**The problem**.
Pictures aside, each record should be reproduced exactly.

**Data provided**.
____
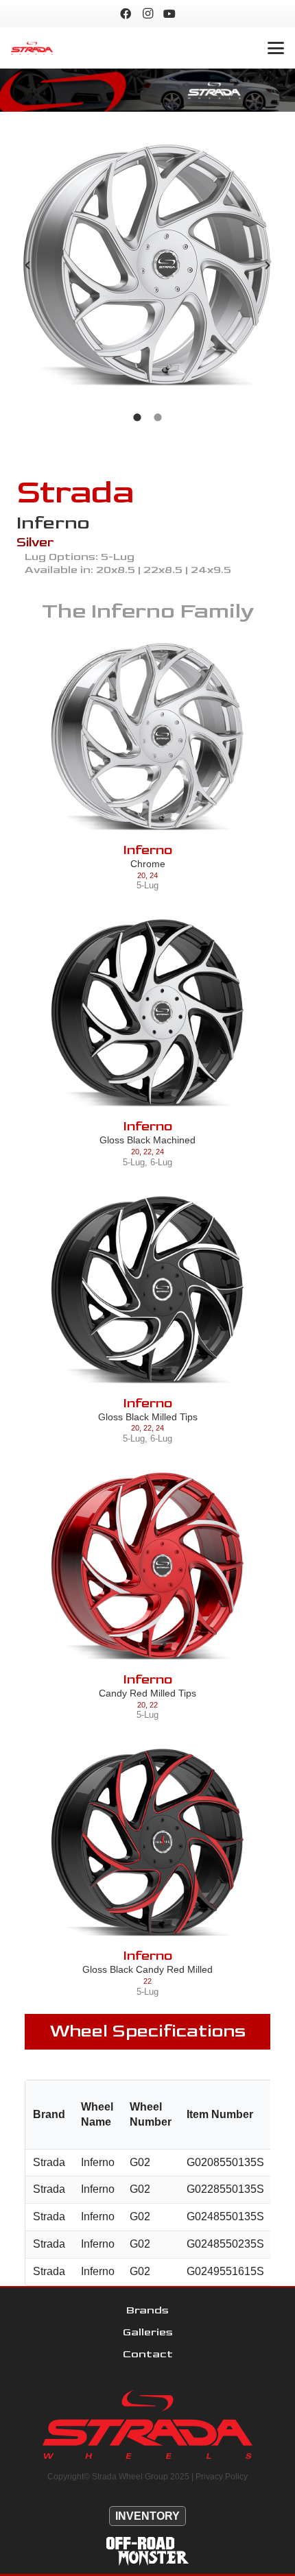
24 (154, 875)
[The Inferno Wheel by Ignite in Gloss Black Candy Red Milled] (147, 1842)
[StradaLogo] (32, 48)
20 (141, 875)
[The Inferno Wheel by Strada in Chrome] (147, 737)
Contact (148, 2354)
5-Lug (147, 885)
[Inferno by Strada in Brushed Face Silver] (147, 265)
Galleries (148, 2332)
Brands (147, 2310)
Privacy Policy (222, 2476)
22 (147, 1151)
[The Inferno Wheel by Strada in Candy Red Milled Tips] (147, 1566)
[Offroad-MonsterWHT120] (147, 2551)
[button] (276, 48)
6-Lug (161, 1162)
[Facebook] (126, 14)
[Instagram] (147, 14)
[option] (147, 265)
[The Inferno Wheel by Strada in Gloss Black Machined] (147, 1013)
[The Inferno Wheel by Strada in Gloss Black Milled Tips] (147, 1290)
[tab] (137, 416)
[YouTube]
____
**Finished exercise**.
24 (154, 875)
[The Inferno Wheel by Ignite in Gloss Black Candy Red Milled] (147, 1842)
[StradaLogo] (32, 48)
20 (141, 875)
[The Inferno Wheel by Strada in Chrome] (147, 737)
Contact (148, 2354)
5-Lug (147, 885)
[Inferno by Strada in Brushed Face Silver] (147, 265)
Galleries (148, 2332)
Brands (147, 2310)
Privacy Policy (222, 2476)
22 (147, 1151)
[The Inferno Wheel by Strada in Candy Red Milled Tips] (147, 1566)
[Offroad-MonsterWHT120] (147, 2551)
[button] (276, 48)
6-Lug (161, 1162)
[Facebook] (126, 14)
[Instagram] (147, 14)
[option] (147, 265)
[The Inferno Wheel by Strada in Gloss Black Machined] (147, 1013)
[The Inferno Wheel by Strada in Gloss Black Milled Tips] (147, 1290)
[tab] (137, 416)
[YouTube]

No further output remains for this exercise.